**BRIEF 1:**
Could you update the listing from the line holding "You are a computer-use" through the line holding "pos(312,204)", inclusive, replacing "trash bin" with "garbage can" and keeping everything else the same? Give only those lines and leave out the pictures.

The outlook on future development of CTD-SRDLs, similarly to other animal telemetry devices, includes reducing the size and increasing the battery life of the device. Neither of these is a trivial challenge. Reduction in size is severely limited by the size of the conductivity and temperature sensors, while making the tag more energy efficient depends on how much energy the sensors are using as well as the overall energy availability provided by the battery. The addition of novel sensors, such as oxygen and pH, which would deliver highly desirable and previously unobserved datasets, is most often at odds with reducing the size and energy requirements of the device. These sorts of developments are constantly being researched but involve implicit challenges imposed by the existing framework of limited memory and energy as well as stringent bandwidth constraints.

The trade-off between precision and bias, highlighted above, is equally relevant here as it is in other applications of optimisation. Maximising timing and frequency of data transmission is important, but not if the most informative bits of data (i.e., precision) are lost in the process. The key objective for this protocol is to collect the most relevant data while dealing with the sometimes strict constraints of technology and animal behaviour. The dynamic modification of the transmission rates on-board telemetry devices, either due to extrinsic or intrinsic factors affecting transmission could result in bias. The use of memory buffers, in the case of CTD-SRDLs, is intended to ameliorate this but may, as a consequence, mask the degree of intensity of behaviours, which is in turn important information regarding the animal platform. Due to multifaceted objectives and trade-offs, the usefulness of any device for the remote collection of animal observations will only be as good as the overlap between the capabilities of the device, the specific behaviour of the animals and the scientific questions sought to be answered using the resulting data. We hope that this review will promote appropriate usage of both historical CTD-SRDL data and data that continue to be collected, as well as contribute to the on-going development of animal telemetry devices.

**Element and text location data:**
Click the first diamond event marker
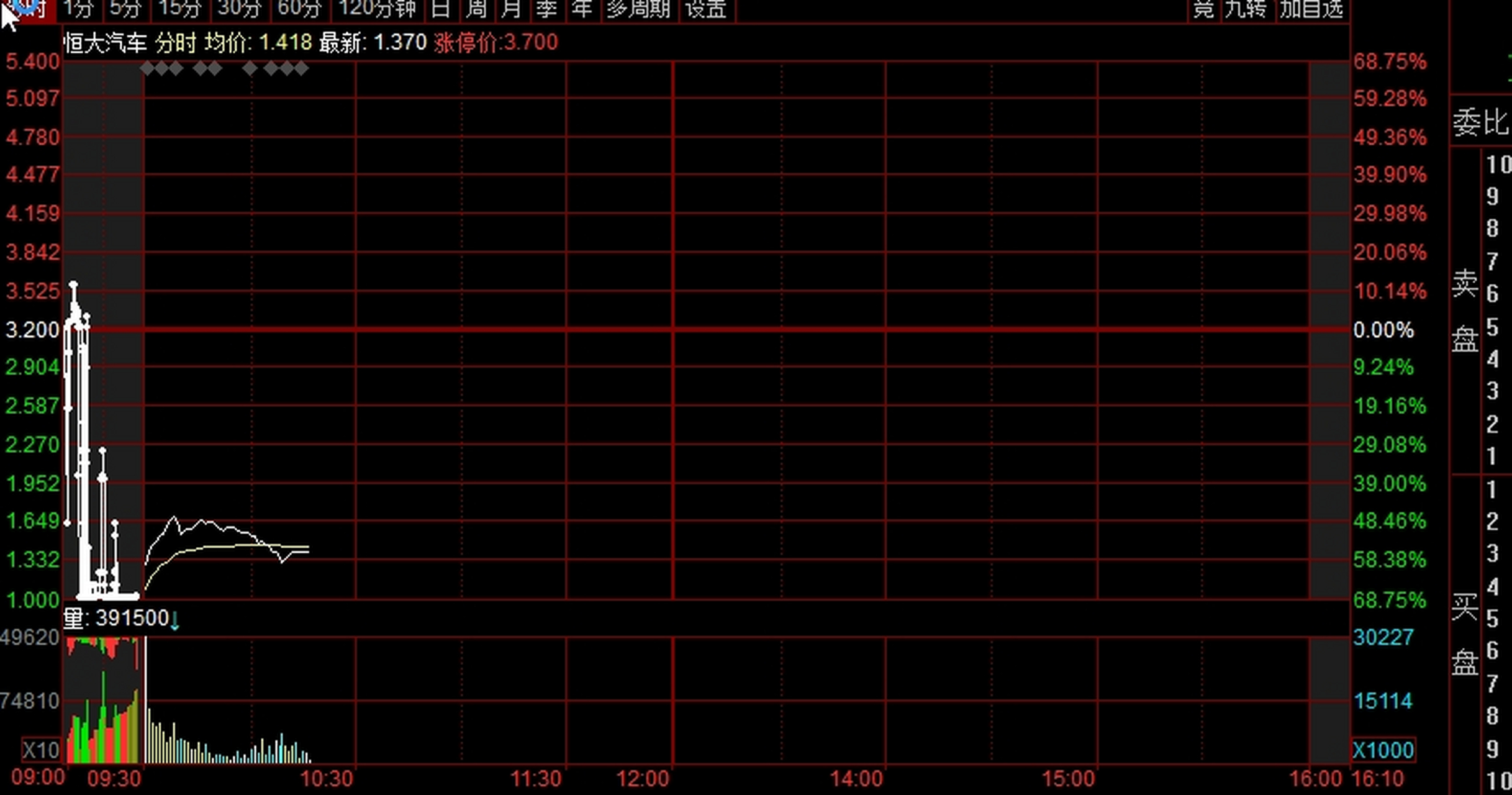The height and width of the screenshot is (795, 1512). point(148,68)
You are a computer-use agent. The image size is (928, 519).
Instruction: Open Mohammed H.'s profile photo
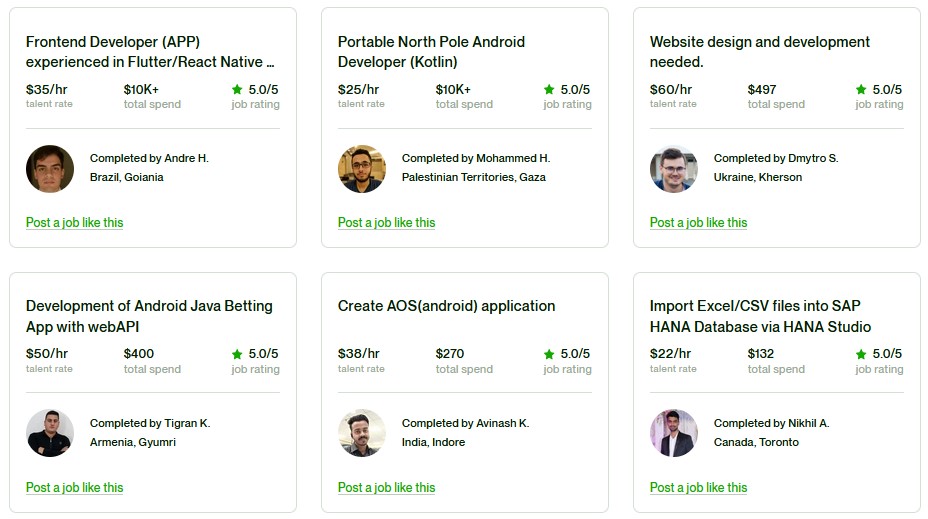click(x=362, y=169)
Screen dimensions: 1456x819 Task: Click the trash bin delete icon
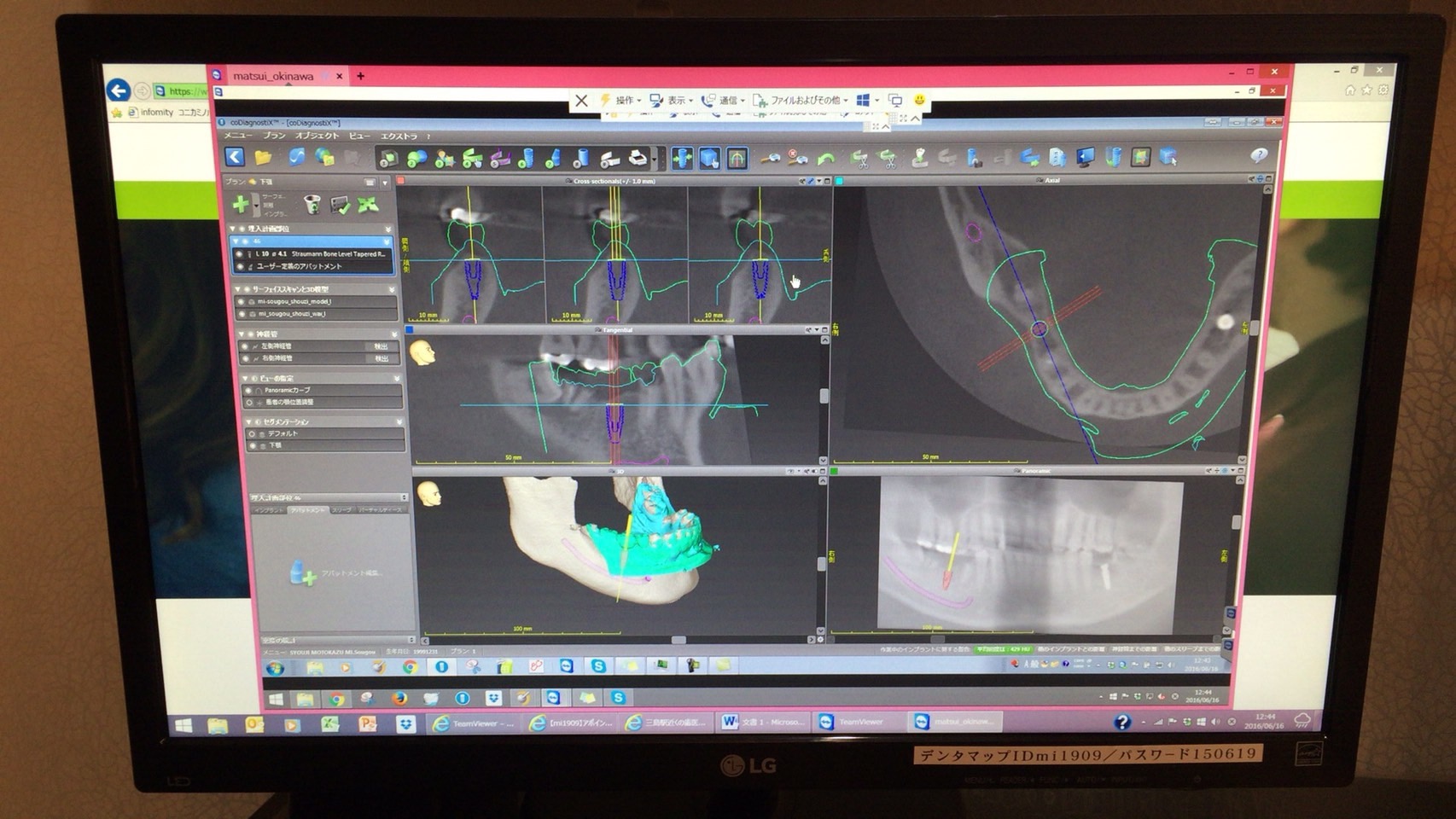pos(312,204)
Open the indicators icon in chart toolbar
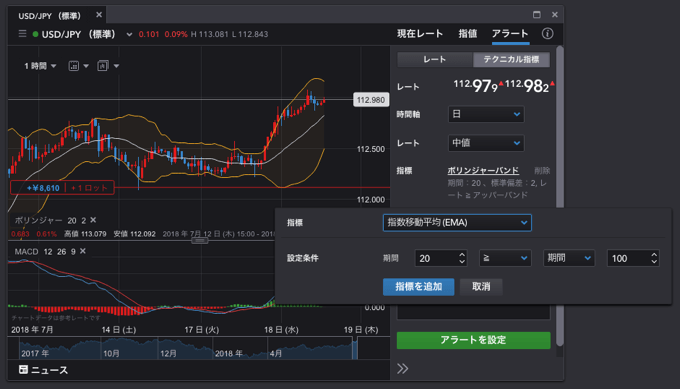The width and height of the screenshot is (680, 389). (x=103, y=66)

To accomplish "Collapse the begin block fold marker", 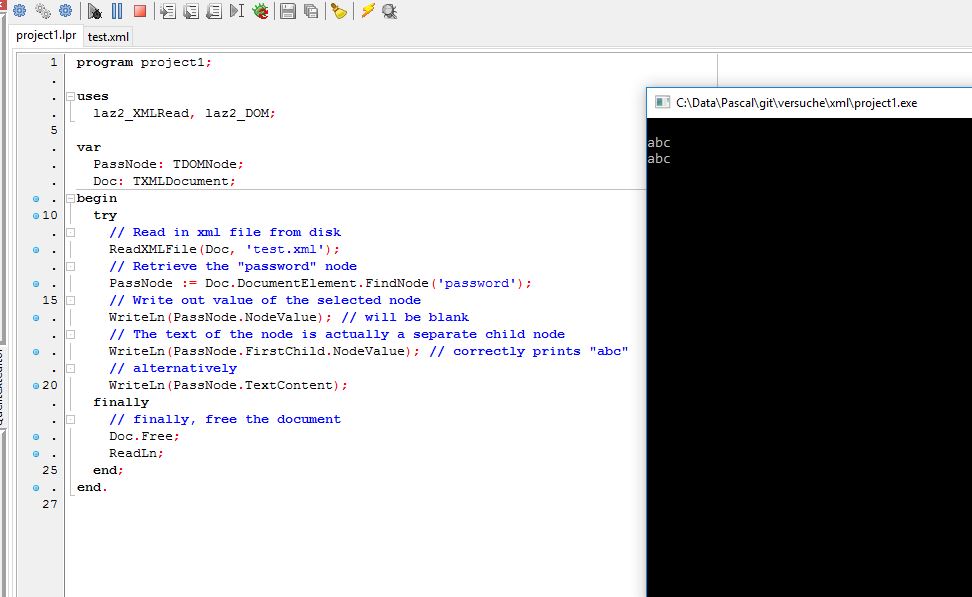I will 69,198.
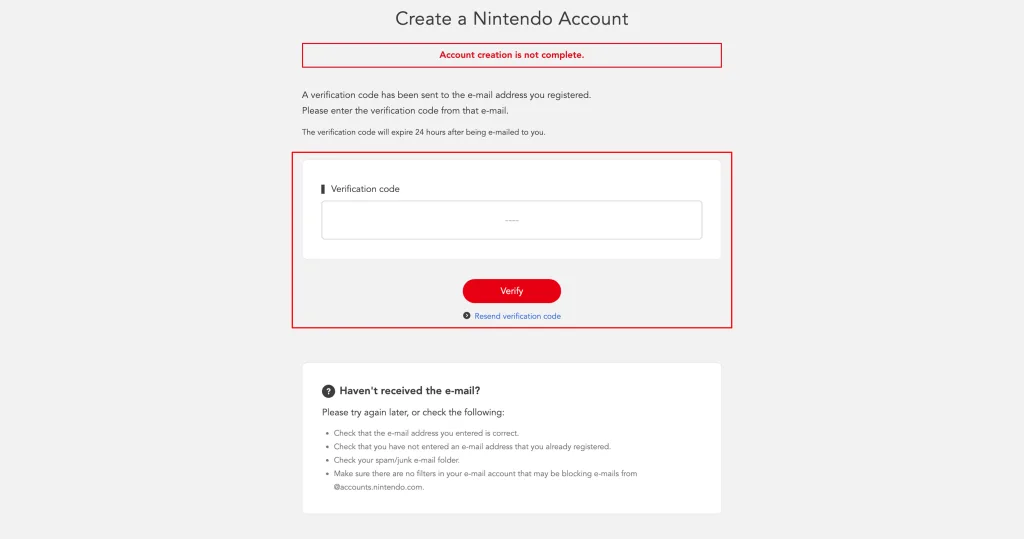Viewport: 1024px width, 539px height.
Task: Click the verification code has been sent message
Action: tap(446, 95)
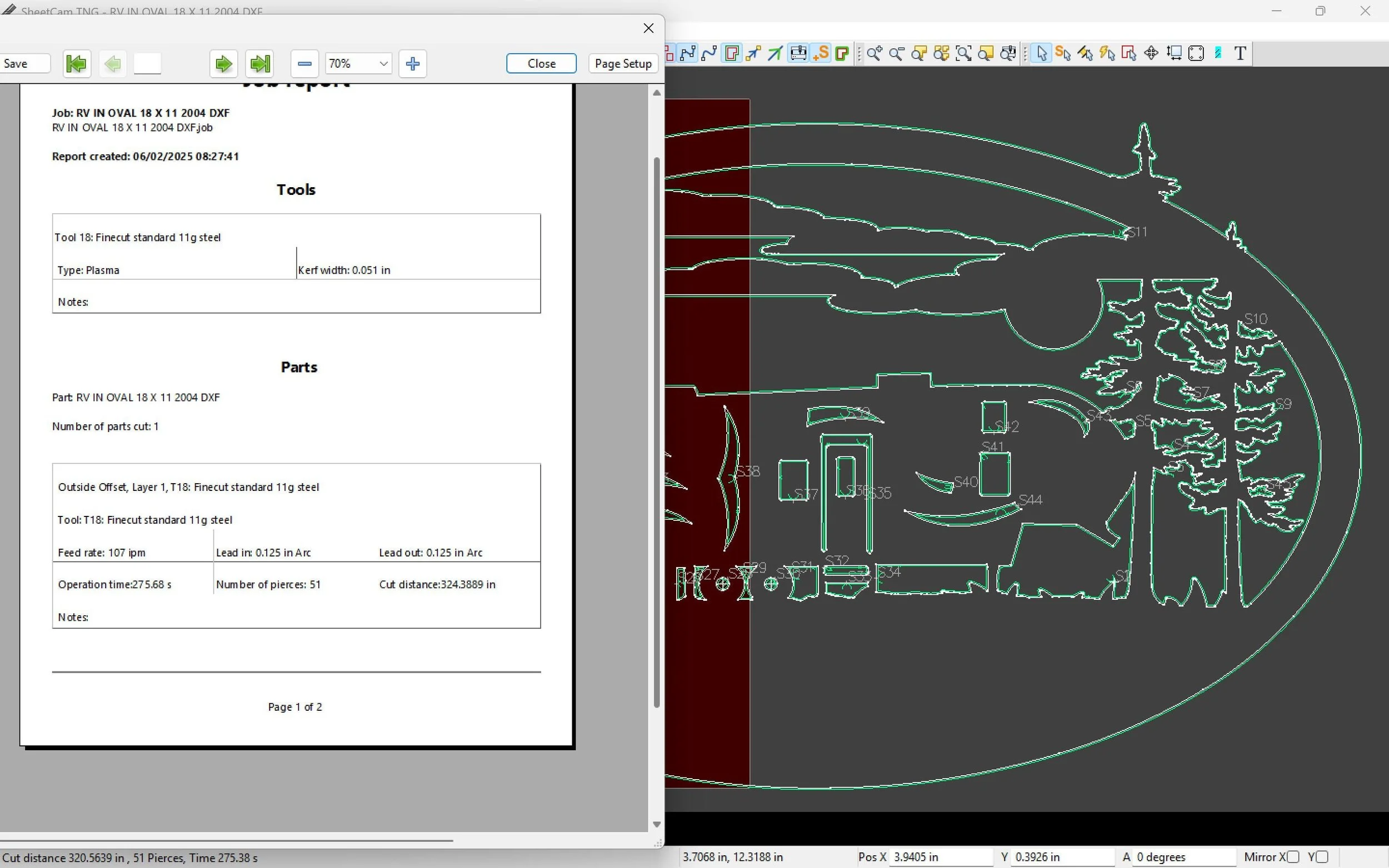Jump to the last report page
The width and height of the screenshot is (1389, 868).
pos(259,63)
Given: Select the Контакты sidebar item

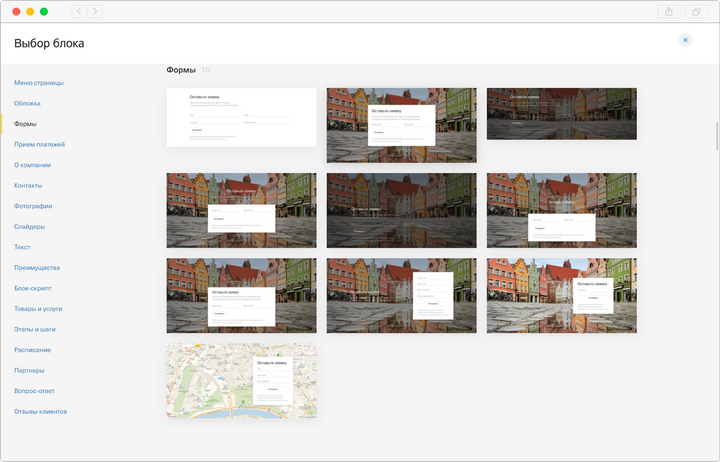Looking at the screenshot, I should coord(28,186).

**BRIEF 2:**
Can you return the full passage on CTD-SRDL development, word for word?

**EXERCISE RESPONSE 1:**
You are a computer-use agent. The image size is (928, 519).
Instruction: Open Mohammed H.'s profile photo
click(x=362, y=169)
Screen dimensions: 1456x819 Task: Click the garbage can delete icon
pos(312,204)

**EXERCISE RESPONSE 2:**
The outlook on future development of CTD-SRDLs, similarly to other animal telemetry devices, includes reducing the size and increasing the battery life of the device. Neither of these is a trivial challenge. Reduction in size is severely limited by the size of the conductivity and temperature sensors, while making the tag more energy efficient depends on how much energy the sensors are using as well as the overall energy availability provided by the battery. The addition of novel sensors, such as oxygen and pH, which would deliver highly desirable and previously unobserved datasets, is most often at odds with reducing the size and energy requirements of the device. These sorts of developments are constantly being researched but involve implicit challenges imposed by the existing framework of limited memory and energy as well as stringent bandwidth constraints.

The trade-off between precision and bias, highlighted above, is equally relevant here as it is in other applications of optimisation. Maximising timing and frequency of data transmission is important, but not if the most informative bits of data (i.e., precision) are lost in the process. The key objective for this protocol is to collect the most relevant data while dealing with the sometimes strict constraints of technology and animal behaviour. The dynamic modification of the transmission rates on-board telemetry devices, either due to extrinsic or intrinsic factors affecting transmission could result in bias. The use of memory buffers, in the case of CTD-SRDLs, is intended to ameliorate this but may, as a consequence, mask the degree of intensity of behaviours, which is in turn important information regarding the animal platform. Due to multifaceted objectives and trade-offs, the usefulness of any device for the remote collection of animal observations will only be as good as the overlap between the capabilities of the device, the specific behaviour of the animals and the scientific questions sought to be answered using the resulting data. We hope that this review will promote appropriate usage of both historical CTD-SRDL data and data that continue to be collected, as well as contribute to the on-going development of animal telemetry devices.